THE acting national publicity secretary of the All Progressives Congress, Timi Frank has accused the Code of Conduct Tribunal of double standard over its stance in the ongoing trial of the Senate President, Dr. Bukola Saraki.
Frank in a statement also expressed disappointment at what he described as the silence of the leaders of the party in the face of Saraki’s ordeal.
Querying while Saraki’s trial at the CCB took a different dimension compared to that of an unnamed party leader in 2011, the party’s acting national secretary said the CCT’s ruling of Thursday undermined Section 3(d) of the CCB/CCT Act.

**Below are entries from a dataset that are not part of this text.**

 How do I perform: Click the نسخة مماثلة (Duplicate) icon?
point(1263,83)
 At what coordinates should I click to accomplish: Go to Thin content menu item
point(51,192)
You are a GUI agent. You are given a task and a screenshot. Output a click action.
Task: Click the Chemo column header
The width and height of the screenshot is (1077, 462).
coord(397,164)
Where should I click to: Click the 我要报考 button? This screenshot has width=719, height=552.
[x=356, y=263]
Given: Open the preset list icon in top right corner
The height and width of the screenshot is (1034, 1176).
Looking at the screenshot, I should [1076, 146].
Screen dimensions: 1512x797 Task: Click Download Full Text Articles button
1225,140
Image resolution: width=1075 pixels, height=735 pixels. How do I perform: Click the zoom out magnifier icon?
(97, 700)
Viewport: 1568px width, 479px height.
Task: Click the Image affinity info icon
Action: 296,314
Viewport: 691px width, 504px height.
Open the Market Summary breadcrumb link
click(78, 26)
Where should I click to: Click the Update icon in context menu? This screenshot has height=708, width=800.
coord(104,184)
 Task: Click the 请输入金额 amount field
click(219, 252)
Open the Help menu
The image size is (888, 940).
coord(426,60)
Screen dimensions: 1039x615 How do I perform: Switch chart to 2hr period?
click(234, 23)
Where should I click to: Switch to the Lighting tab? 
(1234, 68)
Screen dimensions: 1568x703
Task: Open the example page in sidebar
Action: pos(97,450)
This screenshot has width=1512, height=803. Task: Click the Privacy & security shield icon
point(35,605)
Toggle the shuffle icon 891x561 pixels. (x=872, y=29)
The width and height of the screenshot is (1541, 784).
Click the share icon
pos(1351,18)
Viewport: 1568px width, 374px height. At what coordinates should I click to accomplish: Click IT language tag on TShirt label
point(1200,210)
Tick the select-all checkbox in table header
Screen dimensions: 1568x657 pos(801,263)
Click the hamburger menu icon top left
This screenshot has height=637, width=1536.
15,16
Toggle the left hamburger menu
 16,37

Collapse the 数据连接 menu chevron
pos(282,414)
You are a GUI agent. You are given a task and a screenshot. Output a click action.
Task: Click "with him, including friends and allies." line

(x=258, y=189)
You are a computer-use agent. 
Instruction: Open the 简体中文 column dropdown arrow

“The question is: Why is the case of Saraki being treated differently at the CCT than it was in 2011, when this same tribunal struck out the case against one of our national leaders because he was not given the opportunity to deny or admit the alleged discrepancies in his asset declaration forms in line with Section 3(d) of the CCB/CCT Act. Why is this case unlike the 11 other ex-governors who had similar cases of irregularities thus, the charges were subsequently dropped by the CCB after they were invited by the agency.”
For the avoidance of doubt, Section 3(d) of the CCB/CCT Act which has been so undermined by the CCT in its Thursday ruling states that the CCB shall: “Receive complaints about non-compliance with or breach of this Act and where the Bureau (not the AGF or EFCC) considers it necessary to do so, refer such complaints to the Code of Conduct Tribunal established by Section 20 of this Act in accordance with the provisions of Sections 20 to 25 of this Act: provided that where the concerned makes a written admission of such breach or non-compliance, no reference to the Tribunal shall be necessary.”
It is pertinent to mention that when this section of the Act was pleaded in the defence of one of the leaders of the defunct Action Congress of Nigeria (ACN) in 2011, the selfsame Justice Danlandi Umar struck out the case for lack of jurisdiction to entertain the suit when he ruled that “…On Section 3(d), I feel compelled by the argument of the learned SAN for the accused. It is a condition precedent for referring a charge to this Tribunal that the accused ought to have been invited to either deny or admit the allegations against him.
This is missing in this case as the complainant has no such evidence of a prior invitation. It would be proper for me at this stage to simply decline further exercise of jurisdiction having held that the co diction precedent to the instituting of charges against the accused has not been complied with. I hereby resolve this issue in favour of the accused…”
He added: “It is based on the above precedent that I want to ask why Saraki’s case is different? Why is the judiciary suddenly giving in to apparent blackmail from a section of the media by refusing to do their job as required by law? He queried.
The statement read further: “I sincerely hold that the current trial of Saraki is not only underserved, but amounts to paying a good man with evil.
“I also want to say that the leaders of our great party have unfortunately remained quiet in the face of evil.
“I don’t believe we have forgotten that the victory of the APC during the last general elections could not have been possible without courageous strategists like Saraki who lent their political weight in favour of the APC at the risk of their own lives and personal survival.
“I don’t think we have forgotten how Saraki as a Senator in the 7th Senate brought the attention of Nigerians to the fraud perpetrated by the last administration in the name of fuel subsidy,” he said.